In the first case, of a graphical interface that includes speech, there are several potential benefits to including both modalities. Users can specify actions and objects that are not visible (e.g., while in a map application, "Show me the intersection of Hope Street and George Street," or while in a spreadsheet, "What's on my calendar?"). Users can also specify an action and an object in a single chunk (e.g., "Copy the heading to page 3."), or in parallel (e.g., "Move this there."). Finally, speech output is a way to present short segments of information without cluttering the screen or obscuring the current display (e.g., for presenting spot help or the results of a short query).
According to Cathy, the advantages of including graphical output in a primarily speech interface are also numerous. Graphical output can be used as feedback to confirm a user's request. Since graphical output is more persistent than speech, users can refer back to the visual display if they have forgotten what was spoken aloud. Graphical output can also be used as a prompt to let the user know what he or she can say. This potentially cuts down on the need to speak prompts aloud. Since speech is a slow output channel, the graphical display can be a time-saver for the user. Another benefit of an integrated GUI is that the user can specify an object by pointing rather than by naming or describing. Once an object is selected, this selection can be used to constrain the speech input. For example, after selecting a circle in a speech-enabled graphics editor, the user's input can be constrained to commands related to circles, such as "Make the line thicker," or "Change the color to light blue." Finally, keypad, keyboard, or mouse input can act as a fallback input mechanism if speech recognition fails.

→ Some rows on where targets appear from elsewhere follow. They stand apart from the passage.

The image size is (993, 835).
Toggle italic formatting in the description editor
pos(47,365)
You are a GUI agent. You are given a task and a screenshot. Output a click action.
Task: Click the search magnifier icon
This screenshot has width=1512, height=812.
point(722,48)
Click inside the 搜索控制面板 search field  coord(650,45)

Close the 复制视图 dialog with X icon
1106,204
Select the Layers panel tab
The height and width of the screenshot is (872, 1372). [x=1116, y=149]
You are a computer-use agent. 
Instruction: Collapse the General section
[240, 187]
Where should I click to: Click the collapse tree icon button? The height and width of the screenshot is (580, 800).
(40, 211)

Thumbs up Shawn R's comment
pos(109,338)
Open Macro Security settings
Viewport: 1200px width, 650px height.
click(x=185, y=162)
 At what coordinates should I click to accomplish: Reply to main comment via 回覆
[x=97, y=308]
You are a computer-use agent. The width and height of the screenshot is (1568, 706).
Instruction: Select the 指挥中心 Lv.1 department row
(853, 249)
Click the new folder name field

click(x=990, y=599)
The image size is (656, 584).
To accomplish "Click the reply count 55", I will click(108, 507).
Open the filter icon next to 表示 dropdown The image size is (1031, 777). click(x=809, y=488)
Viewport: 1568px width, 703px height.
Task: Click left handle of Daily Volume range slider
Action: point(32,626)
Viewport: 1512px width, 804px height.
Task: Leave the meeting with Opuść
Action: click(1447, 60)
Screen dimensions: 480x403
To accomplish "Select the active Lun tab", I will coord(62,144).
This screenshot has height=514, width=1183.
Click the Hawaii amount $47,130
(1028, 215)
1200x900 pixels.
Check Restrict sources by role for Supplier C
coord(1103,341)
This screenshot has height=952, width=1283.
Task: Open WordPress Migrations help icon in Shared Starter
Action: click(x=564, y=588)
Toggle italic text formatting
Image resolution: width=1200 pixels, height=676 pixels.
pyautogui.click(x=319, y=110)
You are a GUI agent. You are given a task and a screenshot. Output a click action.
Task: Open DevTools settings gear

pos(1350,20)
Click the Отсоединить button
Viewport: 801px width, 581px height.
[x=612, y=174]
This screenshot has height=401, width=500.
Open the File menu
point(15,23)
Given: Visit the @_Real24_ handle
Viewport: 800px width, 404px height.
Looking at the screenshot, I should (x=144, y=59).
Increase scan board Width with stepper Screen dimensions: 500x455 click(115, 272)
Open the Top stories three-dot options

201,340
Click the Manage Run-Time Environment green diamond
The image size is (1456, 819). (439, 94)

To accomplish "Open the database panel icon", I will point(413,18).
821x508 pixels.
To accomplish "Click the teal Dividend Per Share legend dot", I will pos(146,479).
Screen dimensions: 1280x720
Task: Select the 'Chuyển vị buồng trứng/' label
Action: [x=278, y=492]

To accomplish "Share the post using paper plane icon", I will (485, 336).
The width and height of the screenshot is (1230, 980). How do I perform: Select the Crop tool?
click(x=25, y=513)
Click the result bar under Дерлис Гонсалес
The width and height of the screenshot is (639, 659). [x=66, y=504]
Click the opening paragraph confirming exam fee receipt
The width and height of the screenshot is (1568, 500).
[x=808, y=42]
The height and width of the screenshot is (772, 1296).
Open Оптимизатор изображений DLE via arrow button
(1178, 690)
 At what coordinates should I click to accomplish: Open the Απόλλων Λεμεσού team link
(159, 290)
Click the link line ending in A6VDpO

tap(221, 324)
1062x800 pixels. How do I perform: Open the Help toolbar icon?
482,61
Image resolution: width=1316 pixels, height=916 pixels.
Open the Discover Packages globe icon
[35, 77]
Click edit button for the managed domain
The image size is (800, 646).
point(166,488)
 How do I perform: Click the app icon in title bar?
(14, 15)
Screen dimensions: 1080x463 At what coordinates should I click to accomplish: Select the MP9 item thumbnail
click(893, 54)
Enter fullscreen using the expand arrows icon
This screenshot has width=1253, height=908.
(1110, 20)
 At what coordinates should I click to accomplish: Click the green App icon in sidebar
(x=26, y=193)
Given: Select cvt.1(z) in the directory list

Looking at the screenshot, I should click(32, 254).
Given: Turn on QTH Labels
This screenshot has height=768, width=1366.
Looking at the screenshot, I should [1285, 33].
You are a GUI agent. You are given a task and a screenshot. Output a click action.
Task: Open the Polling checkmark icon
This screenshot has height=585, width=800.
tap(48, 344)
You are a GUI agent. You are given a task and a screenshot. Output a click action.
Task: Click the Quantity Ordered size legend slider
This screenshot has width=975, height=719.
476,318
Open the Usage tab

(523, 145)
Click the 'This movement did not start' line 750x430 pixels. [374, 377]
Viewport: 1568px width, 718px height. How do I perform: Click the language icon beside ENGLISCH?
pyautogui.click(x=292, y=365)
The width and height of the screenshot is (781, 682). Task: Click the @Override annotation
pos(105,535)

During the discussion in this portion of the workshop, Sharon Oviatt shared her experiences with multimodal map design. She described a series of user studies that included a graphical map interface combined with pen and voice input (see her paper in the CHI '96 Proceedings, "Multimodal Interfaces for Dynamic Interactive Maps"). Consistent with other research findings, her group determined that users have a strong preference for using multiple input modalities, even if the task could be accomplished using any one modality alone.
Caroline Henton, formerly of Voice Processing Corporation (VPC) and now at Digital, opened the segment on dialog management and proposed a set of topics that fall under this broad category. These include dialog design for different user types, prompt design, use of anthropomorphism, feedback messages, on-line help, and localization issues.
In describing the Phone Wizard system she helped designed at VPC, Caroline shared with the group the speech user interface (SUI) principles she followed. Here's a condensed, generalized version of the principles:
A good portion of the discussion in this segment of the workshop focused on the controversial issue of anthropomorphism. All participants agreed that a system should be cooperative; however, there was no agreement on whether or not anthropomorphism was the best way to achieve this goal. The Wildfire call-in demo (see below), which exhibits strong anthropomorphism, was particularly controversial. As users become expert with the system, some argued that the use of personality and characterization would grow old. Others felt that, if done well, a system with or without anthropomorphism could be equally effective.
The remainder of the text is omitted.